English Articles

“Apprehended Insurrection”,
October Crisis 1970 and Today

TORONTO – I plead for understanding from our readers for invoking some “personal experience reflections” in commentary on the Proclamation by our government that it will invoke the New Emergencies Act.

As at time of writing, I confess to not having yet seen a line in writing about what it will actually contain, once it will be presented to the House of Commons. I DID follow assiduously virtually every question and answer directed to our political leaders and the commentary by learned Academics convened, post haste, to share their expertise.

I also tried to read about the Emergencies Act (EA). The most informed, objective reference I could read on such short notice was written by Peter Rosenthal (The New Emergencies Act: Four Times the War Measures Act, 1991 20-3 Manitoba Law Journal 563, 1991 CanLII Docs 129). He was providing a scholarly assessment of the EA introduced and approved by the then Conservative government in the late 1980s. I was a candidate preparing for election to the House of Commons at the time.

Allow me to share my concerns. The War Measures Act (WMA) was invoked three times in Canadian history, twice as a cover to conscript a reticent Francophone population for a war effort they saw as an Anglo affair. These were still hotly debated in the heady days of The Quiet Revolution and the Vietnam War in the late 1960s.

The second invocation of the WMA, 1940, included the denunciation of Italians (and others) as “enemy aliens” subject to incarceration, ‘round the clock surveillance, summary dismissal from places of employment, confiscation of property and general abuse and ridicule without justification.

On Valentine’s Day, it was neither pleasant nor reassuring to see two Ministers of Italian origin front and centre in the explanation of why this Emergencies Act is necessary after seventeen days of inaction. I could not help but recall another Prime Minister in October of 1970 justifying the third imposition of the WMA… he perceived an insurrection against the State’s authority.

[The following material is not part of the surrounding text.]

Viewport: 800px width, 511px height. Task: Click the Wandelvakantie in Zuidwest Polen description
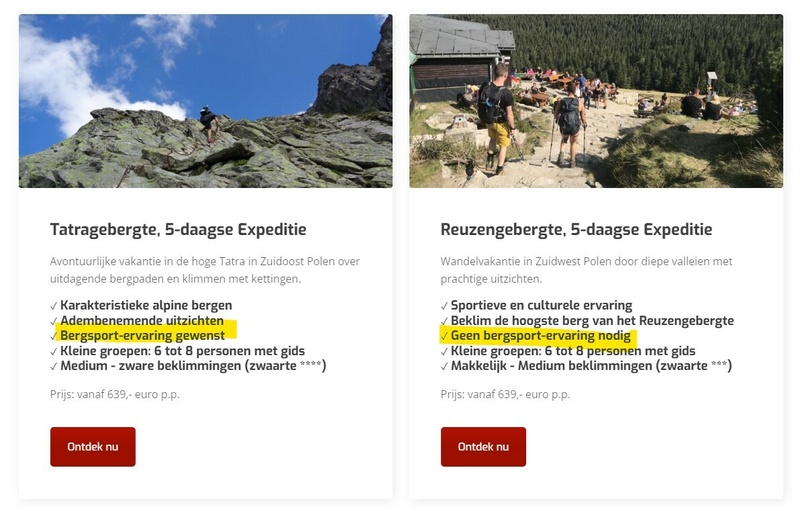coord(586,270)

Some readers may remember that a Front de Liberation du Quebec (FLQ) had taken the Quiet Revolution – a cultural transformation of Quebec society – to a not so genteel a point: blowing up mailboxes, harassing (primarily Italian) citizens who preferred to send their children to Separate Schools (English), kidnapping an English diplomat (James Cross) and murdering a Provincial Cabinet Minister, Pierre Laporte.

All of this happened in and around Montreal. As Rosenthal pointed out, the issues and the criminal activity were resolved locally by local agents of the Courts acting independently of the Federal powers. Provincial authorities operating in a climate of trying to reaffirm their “sovereignty” would/could not have it any other way.
Nonetheless, the RCMP used the accorded powers to conduct blitzes against what they saw as the expanding influence of drug distribution organizations in British Columbia, Western Quebec and Southern Ontario. They were “following the money” [associated with drugs]. What resulted from their investigations, one may ask?

Today, as one Minister pointed out, the EA is about “following the money”. Presumably to prevent “foreign influencers” from interfering in our affair because some American donors contributed some thousands of dollars to a Trucker convoy. About 90% of Canadians live within 100 kilometers of the American border. Given the nature of their business, the vast majority of convoy participants are, in all likelihood, involved in transborder commerce. Should one expect that they would have no friends?

President Biden presides over a multi trillion dollar budget, what did he ask of our Prime Minister in that phone call?